1# File set library
2
3This is the internal contributor documentation.
4The user documentation is [in the Nixpkgs manual](https://nixos.org/manual/nixpkgs/unstable/#sec-fileset).
5
6## Goals
7
8The main goal of the file set library is to be able to select local files that should be added to the Nix store.
9It should have the following properties:
10- Easy:
11 The functions should have obvious semantics, be low in number and be composable.
12- Safe:
13 Throw early and helpful errors when mistakes are detected.
14- Lazy:
15 Only compute values when necessary.
16
17Non-goals are:
18- Efficient:
19 If the abstraction proves itself worthwhile but too slow, it can be still be optimized further.
20
21## Tests
22
23Tests are declared in [`tests.sh`](./tests.sh) and can be run using
24```
25./tests.sh
26```
27
28## Benchmark
29
30A simple benchmark against the HEAD commit can be run using
31```
32./benchmark.sh HEAD
33```
34
35This is intended to be run manually and is not checked by CI.
36
37## Internal representation
38
39The internal representation is versioned in order to allow file sets from different Nixpkgs versions to be composed with each other, see [`internal.nix`](./internal.nix) for the versions and conversions between them.

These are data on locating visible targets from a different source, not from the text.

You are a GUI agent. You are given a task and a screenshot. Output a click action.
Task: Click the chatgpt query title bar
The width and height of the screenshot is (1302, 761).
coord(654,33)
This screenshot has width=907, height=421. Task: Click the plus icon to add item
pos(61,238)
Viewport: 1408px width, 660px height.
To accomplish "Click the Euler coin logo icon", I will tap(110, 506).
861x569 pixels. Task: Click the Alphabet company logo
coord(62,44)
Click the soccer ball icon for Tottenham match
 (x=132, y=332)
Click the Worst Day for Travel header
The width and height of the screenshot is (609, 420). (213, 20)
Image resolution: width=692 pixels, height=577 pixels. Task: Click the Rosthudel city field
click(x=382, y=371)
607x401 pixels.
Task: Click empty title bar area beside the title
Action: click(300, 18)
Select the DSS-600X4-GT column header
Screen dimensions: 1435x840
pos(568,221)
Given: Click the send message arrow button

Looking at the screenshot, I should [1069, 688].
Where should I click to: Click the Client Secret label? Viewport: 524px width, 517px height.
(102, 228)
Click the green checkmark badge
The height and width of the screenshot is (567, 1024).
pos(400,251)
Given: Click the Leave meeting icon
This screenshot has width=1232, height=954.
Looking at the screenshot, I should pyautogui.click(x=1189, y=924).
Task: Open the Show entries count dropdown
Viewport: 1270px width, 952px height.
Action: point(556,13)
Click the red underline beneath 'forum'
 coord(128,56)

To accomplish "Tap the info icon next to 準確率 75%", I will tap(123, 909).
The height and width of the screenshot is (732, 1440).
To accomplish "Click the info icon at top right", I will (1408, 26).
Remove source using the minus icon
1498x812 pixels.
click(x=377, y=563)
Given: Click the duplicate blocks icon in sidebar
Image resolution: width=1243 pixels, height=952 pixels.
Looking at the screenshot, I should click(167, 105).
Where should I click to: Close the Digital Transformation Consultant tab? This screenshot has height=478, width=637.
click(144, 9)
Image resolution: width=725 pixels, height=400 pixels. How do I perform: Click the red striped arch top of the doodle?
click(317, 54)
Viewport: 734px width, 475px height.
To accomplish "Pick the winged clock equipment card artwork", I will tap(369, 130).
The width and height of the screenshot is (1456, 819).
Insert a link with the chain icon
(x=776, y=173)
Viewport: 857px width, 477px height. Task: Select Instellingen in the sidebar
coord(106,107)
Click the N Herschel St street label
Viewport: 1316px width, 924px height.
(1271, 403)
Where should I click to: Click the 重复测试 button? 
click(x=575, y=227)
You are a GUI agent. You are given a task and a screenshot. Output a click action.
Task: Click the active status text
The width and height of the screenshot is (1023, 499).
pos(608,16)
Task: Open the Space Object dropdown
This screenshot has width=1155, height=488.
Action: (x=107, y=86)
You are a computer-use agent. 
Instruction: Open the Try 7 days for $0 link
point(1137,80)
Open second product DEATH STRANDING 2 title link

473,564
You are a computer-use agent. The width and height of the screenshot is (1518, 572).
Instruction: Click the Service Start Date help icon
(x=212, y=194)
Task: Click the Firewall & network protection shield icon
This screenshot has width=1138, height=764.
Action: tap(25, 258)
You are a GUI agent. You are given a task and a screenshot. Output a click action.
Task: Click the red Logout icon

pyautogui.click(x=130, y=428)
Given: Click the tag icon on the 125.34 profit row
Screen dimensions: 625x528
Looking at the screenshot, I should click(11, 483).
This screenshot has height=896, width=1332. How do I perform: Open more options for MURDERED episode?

40This section describes only the current representation, but past versions will have to be supported by the code.
41
42### `fileset`
43
44An attribute set with these values:
45
46- `_type` (constant string `"fileset"`):
47 Tag to indicate this value is a file set.
48
49- `_internalVersion` (constant `3`, the current version):
50 Version of the representation.
51
52- `_internalIsEmptyWithoutBase` (bool):
53 Whether this file set is the empty file set without a base path.
54 If `true`, `_internalBase*` and `_internalTree` are not set.
55 This is the only way to represent an empty file set without needing a base path.
56
57 Such a value can be used as the identity element for `union` and the return value of `unions []` and co.
58
59- `_internalBase` (path):
60 Any files outside of this path cannot influence the set of files.
61 This is always a directory and should be as long as possible.
62 This is used by `lib.fileset.toSource` to check that all files are under the `root` argument
63
64- `_internalBaseRoot` (path):
65 The filesystem root of `_internalBase`, same as `(lib.path.splitRoot _internalBase).root`.
66 This is here because this needs to be computed anyway, and this computation shouldn't be duplicated.
67
68- `_internalBaseComponents` (list of strings):
69 The path components of `_internalBase`, same as `lib.path.subpath.components (lib.path.splitRoot _internalBase).subpath`.
70 This is here because this needs to be computed anyway, and this computation shouldn't be duplicated.
71
72- `_internalTree` ([filesetTree](#filesettree)):
73 A tree representation of all included files under `_internalBase`.
74
75- `__noEval` (error):
76 An error indicating that directly evaluating file sets is not supported.
77
78## `filesetTree`
79
80One of the following:
81
82- `{ <name> = filesetTree; }`:
83 A directory with a nested `filesetTree` value for directory entries.
84 Entries not included may either be omitted or set to `null`, as necessary to improve efficiency or laziness.
85
86- `"directory"`:
87 A directory with all its files included recursively, allowing early cutoff for some operations.
88 This specific string is chosen to be compatible with `builtins.readDir` for a simpler implementation.
89
90- `"regular"`, `"symlink"`, `"unknown"` or any other non-`"directory"` string:
91 A nested file with its file type.
92 These specific strings are chosen to be compatible with `builtins.readDir` for a simpler implementation.
93 Distinguishing between different file types is not strictly necessary for the functionality this library,
94 but it does allow nicer printing of file sets.
95
96- `null`:
97 A file or directory that is excluded from the tree.
98 It may still exist on the file system.
99
100## API design decisions
101
102This section justifies API design decisions.
103
104### Internal structure
105
106The representation of the file set data type is internal and can be changed over time.
107
108Arguments:
109- (+) The point of this library is to provide high-level functions, users don't need to be concerned with how it's implemented
110- (+) It allows adjustments to the representation, which is especially useful in the early days of the library.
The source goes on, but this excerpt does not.